**Set tasks:**
#1 According to the source listing, what value does the `supports_expert_map` method of `FlashInferExperts` return?
#2 Rewrite everything in the source listing from "Compute the shapes" down to "the activation function.", swapping "activation" for "nonlinearity".

**Document excerpt:**
====

Skip to content

vllm.model_executor.layers.fused_moe.flashinfer_cutlass_moe

logger module-attribute

logger = init_logger(__name__)

FlashInferExperts

Bases: FusedMoEPermuteExpertsUnpermute

Source code in vllm/model_executor/layers/fused_moe/flashinfer_cutlass_moe.py
class FlashInferExperts(mk.FusedMoEPermuteExpertsUnpermute):

    def __init__(
        self,
        out_dtype: torch.dtype,
        quant_config: FusedMoEQuantConfig,
        ep_rank: int = 0,
        ep_size: int = 1,
        tp_rank: int = 0,
        tp_size: int = 1,
    ):
        super().__init__(quant_config)
        assert quant_config.quant_dtype in (
            "nvfp4", torch.float8_e4m3fn,
            None), ("Only nvfp4, fp8, bfloat16 and"
                    " float16 quantization are currently supported.")
        self.ep_rank = ep_rank
        self.ep_size = ep_size
        self.tp_rank = tp_rank
        self.tp_size = tp_size
        self.out_dtype = out_dtype

    @property
    def activation_formats(
        self
    ) -> tuple[mk.FusedMoEActivationFormat, mk.FusedMoEActivationFormat]:
        return (mk.FusedMoEActivationFormat.Standard,
                mk.FusedMoEActivationFormat.Standard)

    def supports_expert_map(self) -> bool:
        return False

    def supports_chunking(self) -> bool:
        # This refers to TP chunking; DP chunking is handled separately.
        return True

    def finalize_weight_and_reduce_impl(self) -> mk.TopKWeightAndReduce:
        return TopKWeightAndReduceNoOP()

    def workspace_shapes(
        self,
        a: torch.Tensor,
        aq: torch.Tensor,
        M: int,
        N: int,
        K: int,
        topk: int,
        global_num_experts: int,
        local_num_experts: int,
        expert_tokens_meta: Optional[mk.ExpertTokensMetadata],
    ) -> tuple[tuple[int, ...], tuple[int, ...], tuple[int, ...], torch.dtype]:
        # We use global_num_experts due to how moe_align_block_size handles
        # expert_maps.
        """
        Compute the shapes for the temporary and final outputs of the two gemms
        and activation in the fused expert function.  Since the gemms are
        independent, the workspace for the first gemm can be shared with the
        workspace for the last gemm.

        Returns a tuple of:
        - workspace13 shape tuple: must be large enough to hold the
          result of either expert gemm.
        - workspace2 shape tuple: must be large enough to hold the
          result of the activation function.
        - output shape tuple: must be exact size of the final gemm output.
        - Workspace type: The dtype to use for the workspace tensors.
        - Note: in order for activation chunking to work, the first dimension
          of each tuple must be the number of tokens.
        """
        aq_m, aq_n = aq.shape
        workspace2 = (0, )
        output_shape = (aq_m,
                        aq_n * 2) if self.quant_dtype == "nvfp4" else (aq_m,
                                                                       aq_n)

====

**Supplied data:**
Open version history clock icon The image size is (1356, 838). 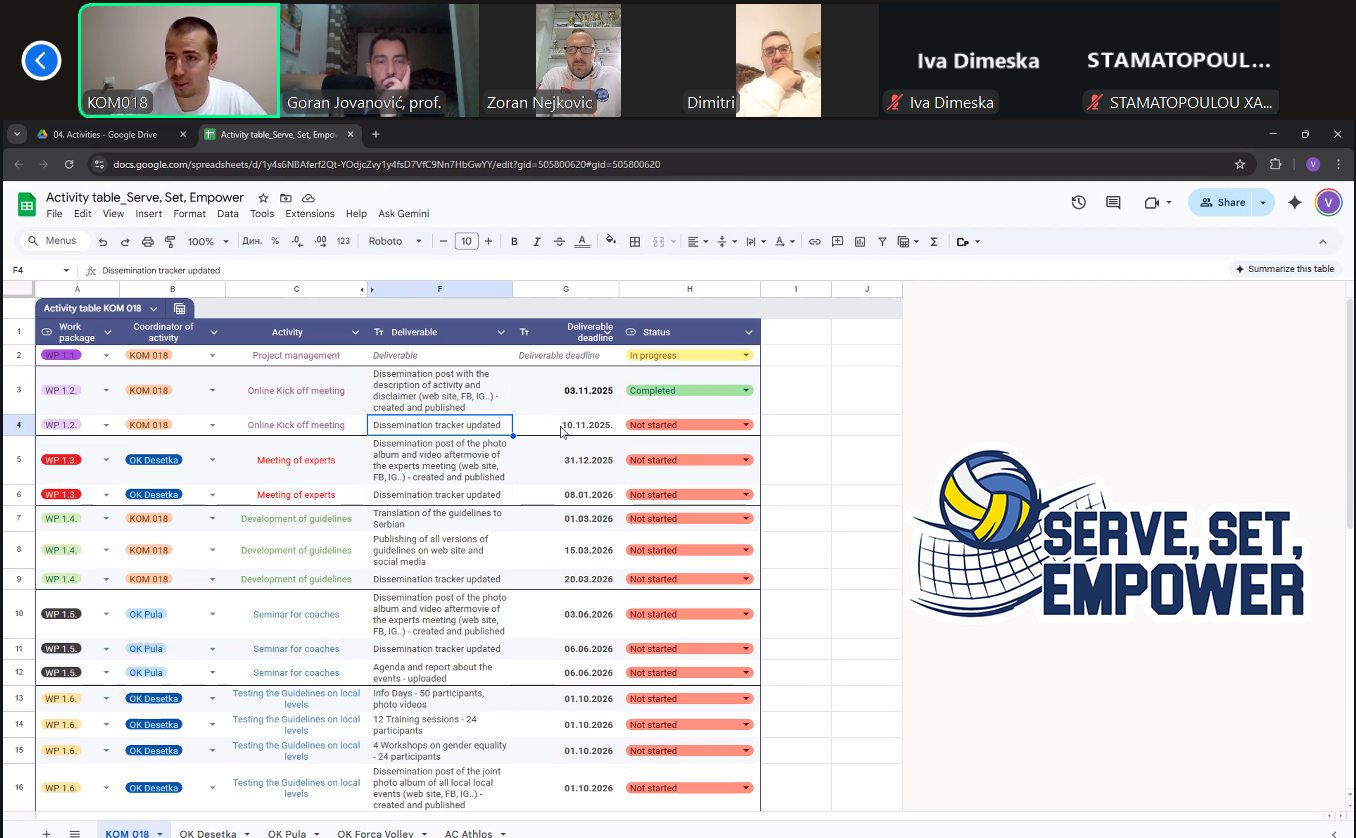pos(1078,202)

====

**Solutions per task:**
#1 It returns `False`.

#2
Compute the shapes for the temporary and final outputs of the two gemms
        and nonlinearity in the fused expert function.  Since the gemms are
        independent, the workspace for the first gemm can be shared with the
        workspace for the last gemm.

        Returns a tuple of:
        - workspace13 shape tuple: must be large enough to hold the
          result of either expert gemm.
        - workspace2 shape tuple: must be large enough to hold the
          result of the nonlinearity function.